In the same spirit, and probably duplicating that paper massively, here are my ten ways to lose your credibility:

Only compare the time needed to execute the innermost kernel. Never mind that the kernel is just 5% of the total execution time of the whole task.
Compare your single-precision result to the original, which computed in double precision. Worry later that your double precision is 4X slower, and the increased data size won't fit in your local memory. Speaking of which,
Pick a problem size that just barely fits into the local memory you have available. Why? See #4.
Don't count the time to initialize the hardware and load the problem into its memory. PCI Express is just as fast as a processor's memory bus. Not.
Change the algorithm. Going from a linear to a binary search or a hash table is just good practice.
Rewrite the code from scratch. It was grotty old Fortran, anyway; the world is better off without it.
Allow a slightly different answer. A*(X+Y) equals A*X+A*Y, right? Not in floating point, it doesn't.
Change the operating system. Pick the one that does IO to your device fastest.
Change the libraries. The original was 32 releases out of date! And didn't work with my compiler!
Change the environment. For example, get rid of all those nasty interrupts from the sensors providing the real-time data needed in practice.

This, of course, is just a start. I'm sure there are another ten or a hundred out there.

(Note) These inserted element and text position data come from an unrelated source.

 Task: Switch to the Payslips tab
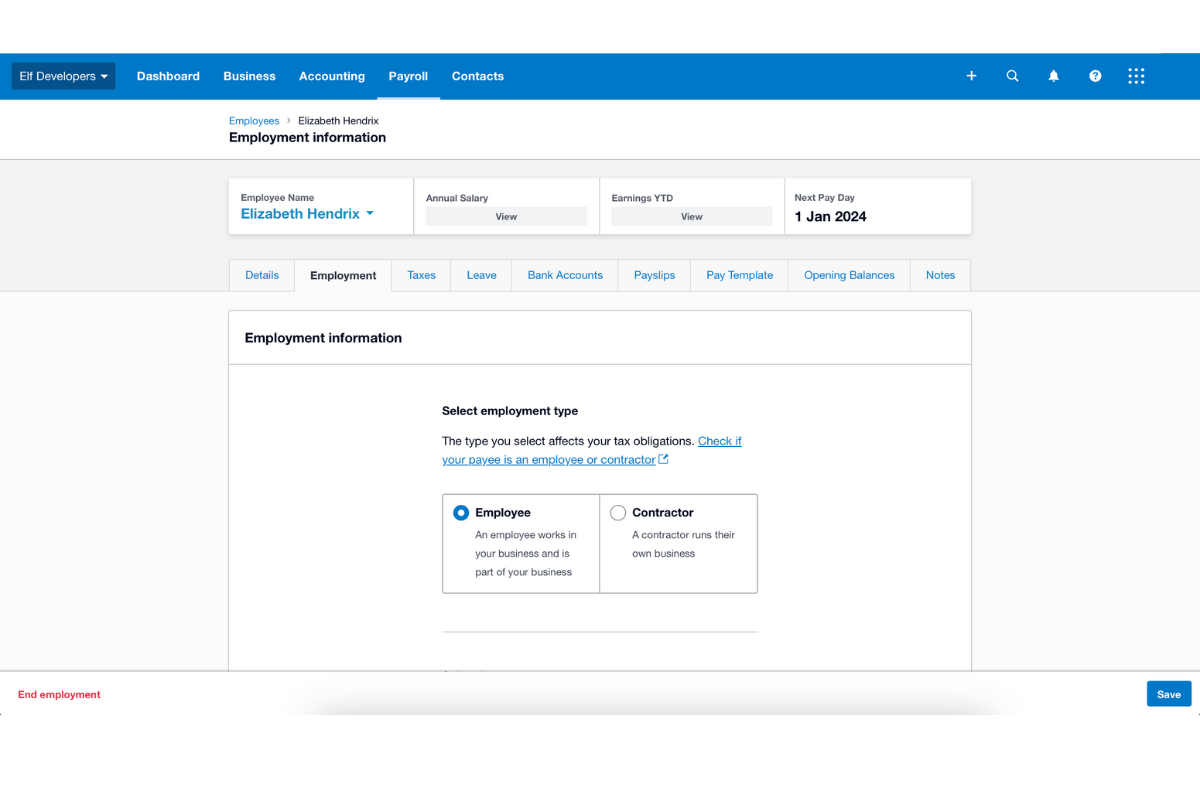click(653, 275)
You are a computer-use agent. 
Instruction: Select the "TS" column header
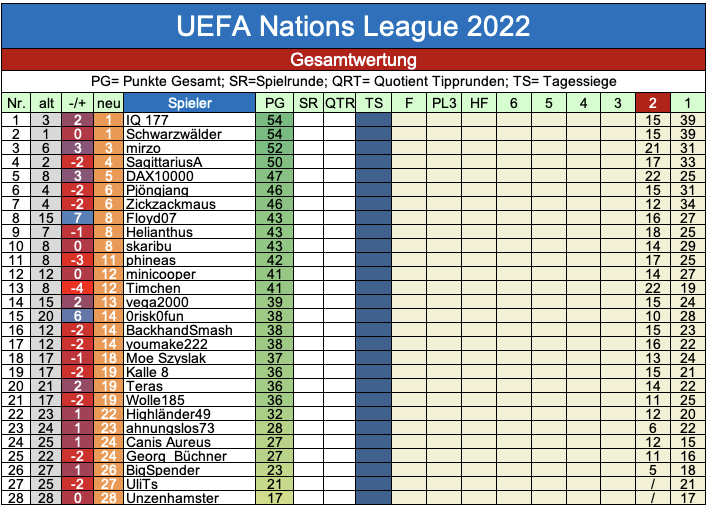pos(373,104)
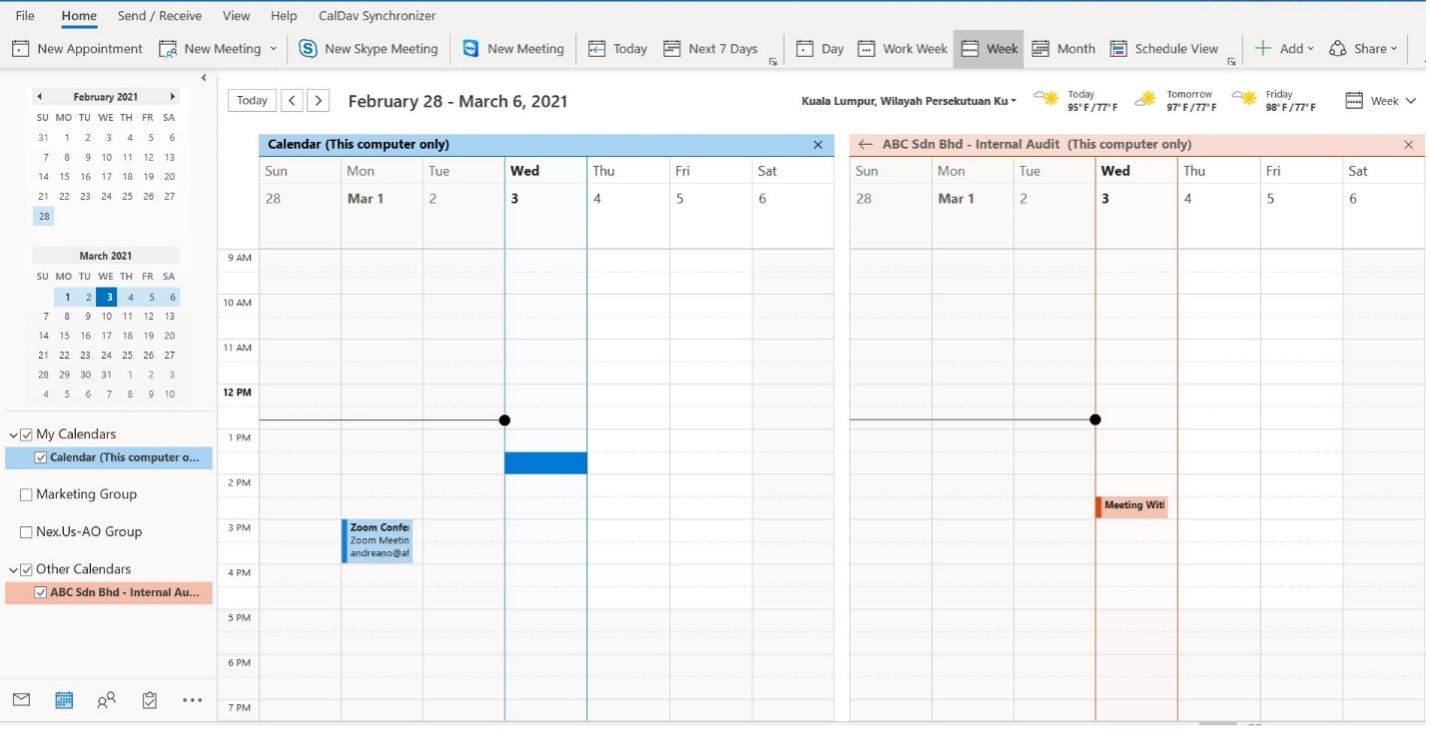Open Mail from the bottom navigation bar
Image resolution: width=1430 pixels, height=730 pixels.
21,700
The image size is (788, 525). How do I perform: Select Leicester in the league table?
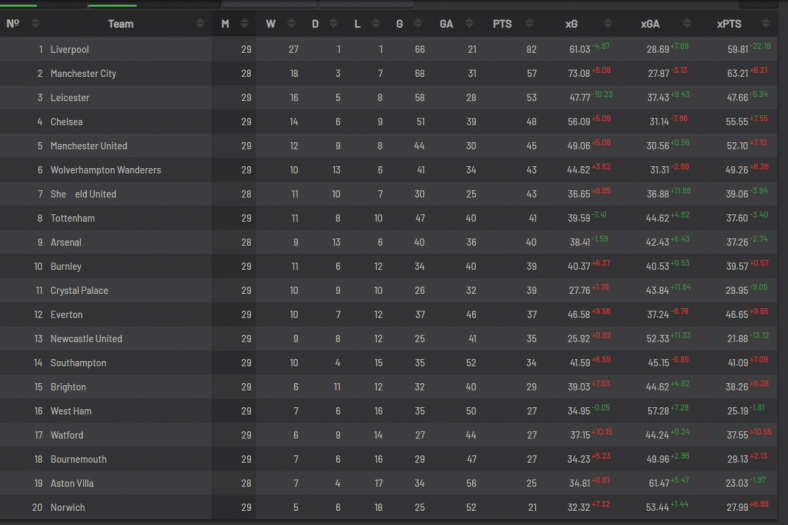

A truly fair accounting for the speedup provided by an accelerator, or any other hardware, can only be done by comparing it to the best possible code for the original system. I suspect that the only time anybody will be able to do that is when comparing formally standardized benchmark results, not live customer codes.

For real customer codes, my advice would be to list all the differences between the original and the final runs that you can find. Feel free to use the list above as a starting point for finding those differences. Then show that list before you present your result. That will at least demonstrate that you know you're comparing marigolds and peonies, and will help avoid trashing your credibility.

*****************

Thanks to John Melonakos of Accelereyes for discussion and sharing his thoughts on this topic.